Please return the entries, omitting and altering nothing.
BEGIN Data supplied
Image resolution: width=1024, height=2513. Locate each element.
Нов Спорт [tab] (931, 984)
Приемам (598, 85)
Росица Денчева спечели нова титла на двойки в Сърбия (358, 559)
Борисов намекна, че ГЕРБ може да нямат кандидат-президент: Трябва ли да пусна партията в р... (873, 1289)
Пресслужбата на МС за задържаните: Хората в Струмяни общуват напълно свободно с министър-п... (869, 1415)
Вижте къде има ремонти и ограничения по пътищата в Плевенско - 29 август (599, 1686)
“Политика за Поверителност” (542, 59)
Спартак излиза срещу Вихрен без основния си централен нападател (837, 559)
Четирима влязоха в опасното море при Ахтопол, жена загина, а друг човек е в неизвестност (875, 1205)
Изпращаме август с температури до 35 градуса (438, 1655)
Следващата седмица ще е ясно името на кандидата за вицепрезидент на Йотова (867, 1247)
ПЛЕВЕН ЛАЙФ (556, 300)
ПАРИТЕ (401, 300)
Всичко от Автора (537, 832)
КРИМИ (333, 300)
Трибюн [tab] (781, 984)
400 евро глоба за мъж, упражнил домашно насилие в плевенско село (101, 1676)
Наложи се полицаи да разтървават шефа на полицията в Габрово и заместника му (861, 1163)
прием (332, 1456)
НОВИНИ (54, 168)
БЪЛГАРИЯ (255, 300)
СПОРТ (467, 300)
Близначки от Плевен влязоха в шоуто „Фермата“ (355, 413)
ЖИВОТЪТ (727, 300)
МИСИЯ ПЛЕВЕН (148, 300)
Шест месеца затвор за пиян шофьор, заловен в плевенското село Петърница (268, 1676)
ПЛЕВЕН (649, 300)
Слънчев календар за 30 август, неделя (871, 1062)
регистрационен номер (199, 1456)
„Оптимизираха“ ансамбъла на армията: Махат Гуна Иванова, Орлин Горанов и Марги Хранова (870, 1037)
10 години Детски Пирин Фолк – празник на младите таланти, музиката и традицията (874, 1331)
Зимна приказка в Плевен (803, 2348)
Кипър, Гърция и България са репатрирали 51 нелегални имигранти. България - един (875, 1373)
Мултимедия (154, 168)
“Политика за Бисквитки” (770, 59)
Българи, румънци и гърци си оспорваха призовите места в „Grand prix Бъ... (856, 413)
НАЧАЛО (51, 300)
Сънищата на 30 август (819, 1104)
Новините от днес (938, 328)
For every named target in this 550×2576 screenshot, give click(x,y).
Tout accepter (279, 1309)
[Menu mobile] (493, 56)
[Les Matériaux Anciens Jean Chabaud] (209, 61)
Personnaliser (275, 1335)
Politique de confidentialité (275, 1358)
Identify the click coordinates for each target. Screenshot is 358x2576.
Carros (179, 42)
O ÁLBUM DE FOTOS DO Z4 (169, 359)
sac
END Data supplied
Task response:
Image resolution: width=1024, height=2513. Locate each element.
Нов Спорт [tab] (931, 984)
Приемам (598, 85)
Росица Денчева спечели нова титла на двойки в Сърбия (358, 559)
Борисов намекна, че ГЕРБ може да нямат кандидат-президент: Трябва ли да пусна партията в р... (873, 1289)
Пресслужбата на МС за задържаните: Хората в Струмяни общуват напълно свободно с министър-п... (869, 1415)
Вижте къде има ремонти и ограничения по пътищата в Плевенско - 29 август (599, 1686)
“Политика за Поверителност” (542, 59)
Спартак излиза срещу Вихрен без основния си централен нападател (837, 559)
Четирима влязоха в опасното море при Ахтопол, жена загина, а друг човек е в неизвестност (875, 1205)
Изпращаме август с температури до 35 градуса (438, 1655)
Следващата седмица ще е ясно името на кандидата за вицепрезидент на Йотова (867, 1247)
ПЛЕВЕН ЛАЙФ (556, 300)
ПАРИТЕ (401, 300)
Всичко от Автора (537, 832)
КРИМИ (333, 300)
Трибюн [tab] (781, 984)
400 евро глоба за мъж, упражнил домашно насилие в плевенско село (101, 1676)
Наложи се полицаи да разтървават шефа на полицията в Габрово и заместника му (861, 1163)
прием (332, 1456)
НОВИНИ (54, 168)
БЪЛГАРИЯ (255, 300)
СПОРТ (467, 300)
Близначки от Плевен влязоха в шоуто „Фермата“ (355, 413)
ЖИВОТЪТ (727, 300)
МИСИЯ ПЛЕВЕН (148, 300)
Шест месеца затвор за пиян шофьор, заловен в плевенското село Петърница (268, 1676)
ПЛЕВЕН (649, 300)
Слънчев календар за 30 август, неделя (871, 1062)
регистрационен номер (199, 1456)
„Оптимизираха“ ансамбъла на армията: Махат Гуна Иванова, Орлин Горанов и Марги Хранова (870, 1037)
10 години Детски Пирин Фолк – празник на младите таланти, музиката и традицията (874, 1331)
Зимна приказка в Плевен (803, 2348)
Кипър, Гърция и България са репатрирали 51 нелегални имигранти. България - един (875, 1373)
Мултимедия (154, 168)
“Политика за Бисквитки” (770, 59)
Българи, румънци и гърци си оспорваха призовите места в „Grand prix Бъ... (856, 413)
НАЧАЛО (51, 300)
Сънищата на 30 август (819, 1104)
Новините от днес (938, 328)
For every named target in this 550×2576 screenshot, give click(x,y).
Tout accepter (279, 1309)
[Menu mobile] (493, 56)
[Les Matériaux Anciens Jean Chabaud] (209, 61)
Personnaliser (275, 1335)
Politique de confidentialité (275, 1358)
Identify the click coordinates for each target. Screenshot is 358x2576.
Carros (179, 42)
O ÁLBUM DE FOTOS DO Z4 (169, 359)
sac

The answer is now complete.